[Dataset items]
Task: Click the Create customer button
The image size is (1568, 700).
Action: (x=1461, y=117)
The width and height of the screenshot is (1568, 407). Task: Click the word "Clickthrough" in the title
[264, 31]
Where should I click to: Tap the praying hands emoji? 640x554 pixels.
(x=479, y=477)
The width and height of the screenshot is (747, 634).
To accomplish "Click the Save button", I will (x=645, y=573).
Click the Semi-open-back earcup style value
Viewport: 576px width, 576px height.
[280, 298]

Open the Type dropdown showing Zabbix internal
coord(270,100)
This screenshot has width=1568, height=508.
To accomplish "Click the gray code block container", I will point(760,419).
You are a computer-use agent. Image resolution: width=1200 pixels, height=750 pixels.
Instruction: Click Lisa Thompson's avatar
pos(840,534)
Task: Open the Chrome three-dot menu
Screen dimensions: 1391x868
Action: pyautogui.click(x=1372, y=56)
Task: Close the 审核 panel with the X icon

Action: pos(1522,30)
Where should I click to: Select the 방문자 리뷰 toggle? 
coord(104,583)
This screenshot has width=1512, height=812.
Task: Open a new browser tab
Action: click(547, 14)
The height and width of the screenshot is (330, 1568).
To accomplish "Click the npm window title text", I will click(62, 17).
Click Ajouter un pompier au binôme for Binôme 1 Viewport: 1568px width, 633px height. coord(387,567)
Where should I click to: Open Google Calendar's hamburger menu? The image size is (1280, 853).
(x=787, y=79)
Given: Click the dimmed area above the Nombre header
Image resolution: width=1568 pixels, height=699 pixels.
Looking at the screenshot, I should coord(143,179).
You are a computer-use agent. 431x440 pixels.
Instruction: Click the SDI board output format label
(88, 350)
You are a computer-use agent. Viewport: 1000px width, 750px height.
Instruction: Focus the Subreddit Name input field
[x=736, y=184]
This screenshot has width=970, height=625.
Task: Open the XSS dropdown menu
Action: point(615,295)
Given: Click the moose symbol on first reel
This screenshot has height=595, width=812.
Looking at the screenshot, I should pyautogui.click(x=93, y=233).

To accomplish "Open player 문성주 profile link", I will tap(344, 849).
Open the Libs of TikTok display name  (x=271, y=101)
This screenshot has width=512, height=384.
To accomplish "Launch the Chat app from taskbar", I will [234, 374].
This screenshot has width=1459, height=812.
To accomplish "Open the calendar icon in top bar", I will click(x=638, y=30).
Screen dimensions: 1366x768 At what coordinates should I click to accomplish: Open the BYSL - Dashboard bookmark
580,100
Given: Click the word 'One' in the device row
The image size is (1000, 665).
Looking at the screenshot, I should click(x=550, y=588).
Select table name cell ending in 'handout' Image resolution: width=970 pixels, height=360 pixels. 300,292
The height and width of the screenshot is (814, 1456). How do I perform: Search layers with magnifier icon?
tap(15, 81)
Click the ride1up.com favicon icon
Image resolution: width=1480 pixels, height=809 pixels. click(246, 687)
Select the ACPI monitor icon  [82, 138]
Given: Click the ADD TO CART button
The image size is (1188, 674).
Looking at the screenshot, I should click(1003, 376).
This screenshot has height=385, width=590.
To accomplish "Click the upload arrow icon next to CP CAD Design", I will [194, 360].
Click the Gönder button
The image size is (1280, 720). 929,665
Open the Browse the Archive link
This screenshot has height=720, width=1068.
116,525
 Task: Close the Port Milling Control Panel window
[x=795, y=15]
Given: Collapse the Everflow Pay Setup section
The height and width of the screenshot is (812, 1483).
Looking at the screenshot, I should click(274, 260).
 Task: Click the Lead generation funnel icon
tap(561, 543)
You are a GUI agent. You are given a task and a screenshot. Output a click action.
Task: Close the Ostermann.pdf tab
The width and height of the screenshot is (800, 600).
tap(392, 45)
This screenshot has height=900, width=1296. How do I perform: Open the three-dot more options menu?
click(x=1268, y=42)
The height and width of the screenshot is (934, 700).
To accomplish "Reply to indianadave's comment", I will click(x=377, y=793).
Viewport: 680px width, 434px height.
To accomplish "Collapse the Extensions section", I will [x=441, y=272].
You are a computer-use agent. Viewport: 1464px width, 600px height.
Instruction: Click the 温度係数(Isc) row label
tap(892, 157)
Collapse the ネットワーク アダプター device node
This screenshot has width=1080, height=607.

▶ [Short problem]: Tally the lines in the dataset items above that contain the string "Select", matching case exactly. Give only the number.

▶ [Correct answer]: 3